C’est le 12 juillet dernier, — par un journal anglais, — que l’on apprit, à Paris, la nouvelle de l’insurrection canaque. L’étonnement fut très pénible, d’autant plus pénible que les premiers détails de la révolte nous étaient transmis par un télégramme étranger. La stupeur augmenta lorsqu’on sut que le drame néo-calédonien n’avait pas eu de prologue, et que nos compatriotes avaient été pris à l’improviste. Personne, hélas ! ne peut avoir oublié en France le rôle joué par « les surprises » dans nos récens désastres ; il était permis d’espérer qu’après un si grand nombre de cruelles leçons nous ne serions plus les victimes de notre imprévoyance !

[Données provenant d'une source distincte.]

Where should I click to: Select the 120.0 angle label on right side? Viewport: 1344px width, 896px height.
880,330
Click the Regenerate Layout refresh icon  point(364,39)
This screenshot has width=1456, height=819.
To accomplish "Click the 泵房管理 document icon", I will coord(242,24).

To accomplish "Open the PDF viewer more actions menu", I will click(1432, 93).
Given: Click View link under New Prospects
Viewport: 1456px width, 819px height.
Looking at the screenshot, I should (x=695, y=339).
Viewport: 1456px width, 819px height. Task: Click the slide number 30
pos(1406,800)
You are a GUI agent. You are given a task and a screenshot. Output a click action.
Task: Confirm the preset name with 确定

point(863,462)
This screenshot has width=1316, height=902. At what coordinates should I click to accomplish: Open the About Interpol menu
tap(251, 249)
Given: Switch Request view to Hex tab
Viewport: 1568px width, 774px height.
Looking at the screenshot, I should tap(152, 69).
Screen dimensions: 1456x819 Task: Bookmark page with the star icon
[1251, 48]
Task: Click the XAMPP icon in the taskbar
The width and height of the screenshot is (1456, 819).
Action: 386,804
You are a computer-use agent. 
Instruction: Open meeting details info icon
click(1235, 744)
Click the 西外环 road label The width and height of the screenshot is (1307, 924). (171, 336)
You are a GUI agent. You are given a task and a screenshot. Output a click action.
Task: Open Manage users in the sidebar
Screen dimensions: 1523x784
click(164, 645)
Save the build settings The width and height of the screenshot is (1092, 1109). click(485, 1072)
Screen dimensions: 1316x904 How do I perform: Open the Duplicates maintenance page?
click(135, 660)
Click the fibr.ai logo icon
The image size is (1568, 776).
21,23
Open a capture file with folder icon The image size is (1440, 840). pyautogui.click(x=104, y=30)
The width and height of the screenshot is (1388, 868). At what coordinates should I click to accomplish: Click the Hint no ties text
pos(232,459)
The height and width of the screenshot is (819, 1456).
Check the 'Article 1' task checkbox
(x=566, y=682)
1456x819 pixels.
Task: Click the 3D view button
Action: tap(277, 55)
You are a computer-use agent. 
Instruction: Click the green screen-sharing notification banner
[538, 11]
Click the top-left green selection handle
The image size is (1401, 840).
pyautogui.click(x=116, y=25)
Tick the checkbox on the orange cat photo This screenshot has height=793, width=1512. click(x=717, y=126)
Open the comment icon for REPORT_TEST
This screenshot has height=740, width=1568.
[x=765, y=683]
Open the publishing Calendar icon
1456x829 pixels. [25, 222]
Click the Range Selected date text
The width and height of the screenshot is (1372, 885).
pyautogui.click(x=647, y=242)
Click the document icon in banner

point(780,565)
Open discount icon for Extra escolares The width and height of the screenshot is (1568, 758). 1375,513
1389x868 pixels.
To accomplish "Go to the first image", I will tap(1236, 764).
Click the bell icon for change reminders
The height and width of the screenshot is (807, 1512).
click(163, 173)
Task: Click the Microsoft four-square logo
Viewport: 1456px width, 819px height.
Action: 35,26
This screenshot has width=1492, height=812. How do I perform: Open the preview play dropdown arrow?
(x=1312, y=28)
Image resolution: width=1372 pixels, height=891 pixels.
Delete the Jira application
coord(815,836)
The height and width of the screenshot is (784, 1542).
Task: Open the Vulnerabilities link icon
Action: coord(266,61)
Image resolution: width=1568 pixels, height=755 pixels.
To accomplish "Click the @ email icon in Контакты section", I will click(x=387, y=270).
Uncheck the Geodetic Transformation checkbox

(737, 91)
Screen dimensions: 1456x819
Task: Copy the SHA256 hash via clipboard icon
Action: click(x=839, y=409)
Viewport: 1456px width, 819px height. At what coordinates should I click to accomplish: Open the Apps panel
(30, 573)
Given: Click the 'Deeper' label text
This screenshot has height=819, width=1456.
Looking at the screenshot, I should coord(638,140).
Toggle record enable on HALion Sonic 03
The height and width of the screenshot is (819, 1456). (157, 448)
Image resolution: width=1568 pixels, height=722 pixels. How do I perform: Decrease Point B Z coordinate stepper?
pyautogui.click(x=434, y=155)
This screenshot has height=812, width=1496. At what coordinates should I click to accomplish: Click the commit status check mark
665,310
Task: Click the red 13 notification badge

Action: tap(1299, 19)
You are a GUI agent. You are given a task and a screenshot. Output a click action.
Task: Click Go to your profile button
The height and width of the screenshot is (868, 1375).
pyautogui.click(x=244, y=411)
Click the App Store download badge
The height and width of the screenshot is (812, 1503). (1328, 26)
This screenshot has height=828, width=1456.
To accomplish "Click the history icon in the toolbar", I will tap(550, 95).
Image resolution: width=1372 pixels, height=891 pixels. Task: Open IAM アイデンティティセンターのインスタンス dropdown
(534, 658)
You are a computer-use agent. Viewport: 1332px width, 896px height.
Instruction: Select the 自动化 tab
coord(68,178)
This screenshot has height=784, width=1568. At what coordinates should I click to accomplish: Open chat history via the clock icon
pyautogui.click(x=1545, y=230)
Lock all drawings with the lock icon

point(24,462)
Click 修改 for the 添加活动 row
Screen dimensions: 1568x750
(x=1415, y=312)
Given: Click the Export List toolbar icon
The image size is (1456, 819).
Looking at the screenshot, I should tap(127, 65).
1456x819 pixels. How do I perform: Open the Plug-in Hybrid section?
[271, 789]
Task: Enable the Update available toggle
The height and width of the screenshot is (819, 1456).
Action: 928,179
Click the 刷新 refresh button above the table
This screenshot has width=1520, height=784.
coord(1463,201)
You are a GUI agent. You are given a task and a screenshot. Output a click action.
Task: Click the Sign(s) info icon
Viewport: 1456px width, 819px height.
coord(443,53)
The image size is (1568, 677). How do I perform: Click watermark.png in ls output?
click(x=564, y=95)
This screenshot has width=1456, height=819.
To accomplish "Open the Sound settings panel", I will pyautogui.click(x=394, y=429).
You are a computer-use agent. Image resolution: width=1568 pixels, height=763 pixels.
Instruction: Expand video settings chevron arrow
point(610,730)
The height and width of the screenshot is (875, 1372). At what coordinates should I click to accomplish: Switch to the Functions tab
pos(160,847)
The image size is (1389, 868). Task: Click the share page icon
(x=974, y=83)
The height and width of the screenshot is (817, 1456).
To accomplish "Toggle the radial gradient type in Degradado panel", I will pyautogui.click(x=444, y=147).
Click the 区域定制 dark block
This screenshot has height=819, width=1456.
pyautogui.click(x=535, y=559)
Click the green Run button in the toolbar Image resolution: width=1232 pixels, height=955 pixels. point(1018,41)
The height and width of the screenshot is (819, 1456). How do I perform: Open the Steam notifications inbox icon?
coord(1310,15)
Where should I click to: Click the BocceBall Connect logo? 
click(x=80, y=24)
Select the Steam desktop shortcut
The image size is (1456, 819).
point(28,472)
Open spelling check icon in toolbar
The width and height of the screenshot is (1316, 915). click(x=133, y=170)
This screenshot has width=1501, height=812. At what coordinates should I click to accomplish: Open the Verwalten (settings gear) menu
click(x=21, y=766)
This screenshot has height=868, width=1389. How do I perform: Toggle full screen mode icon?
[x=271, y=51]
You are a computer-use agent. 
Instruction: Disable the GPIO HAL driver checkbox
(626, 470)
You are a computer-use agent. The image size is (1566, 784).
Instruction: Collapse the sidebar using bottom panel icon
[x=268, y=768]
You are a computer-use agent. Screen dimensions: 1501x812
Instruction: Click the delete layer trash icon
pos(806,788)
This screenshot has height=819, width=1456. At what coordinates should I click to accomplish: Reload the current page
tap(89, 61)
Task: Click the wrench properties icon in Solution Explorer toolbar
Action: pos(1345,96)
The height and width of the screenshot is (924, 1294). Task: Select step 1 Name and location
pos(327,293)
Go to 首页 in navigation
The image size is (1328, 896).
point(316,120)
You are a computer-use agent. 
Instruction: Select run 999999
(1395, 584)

Et pourtant qui songeait aux Canaques, il y a peu de jours encore, et à qui l’idée fût-elle venue que des sauvages seraient assez osés pour attaquer des postes de gendarmes et des établissemens agricoles ? Tout le monde les croyait sinon satisfaits de notre occupation, du moins hors d’état de nuire. On se figurait volontiers que les plus indépendans d’entre eux, nus, farouches, le casse-tête à bec d’oiseau et la sagaie au poing, erraient dans les parties montagneuses de l’île, que les plus civilisés se vautraient ivres dans les ruisseaux de Nouméa. A Paris, dans les ministères, et à Nouméa, au palais du gouverneur, nul ne croyait à la possibilité d’un soulèvement. Il est intéressant de citer à ce sujet les propres paroles du gouverneur de la Nouvelle-Calédonie dans son dernier rapport au ministre de la marine :

« On vivait ici avec une insouciance incroyable, dans des habitations isolées, dans des postes ouverts de tous côtés, dont les abords n’étaient même pas découverts ; on regardait les Canaques comme de grands enfans, parfois boudeurs, mais toujours inoffensifs ; ils jouissaient d’une confiance, d’une intimité même vraiment étranges.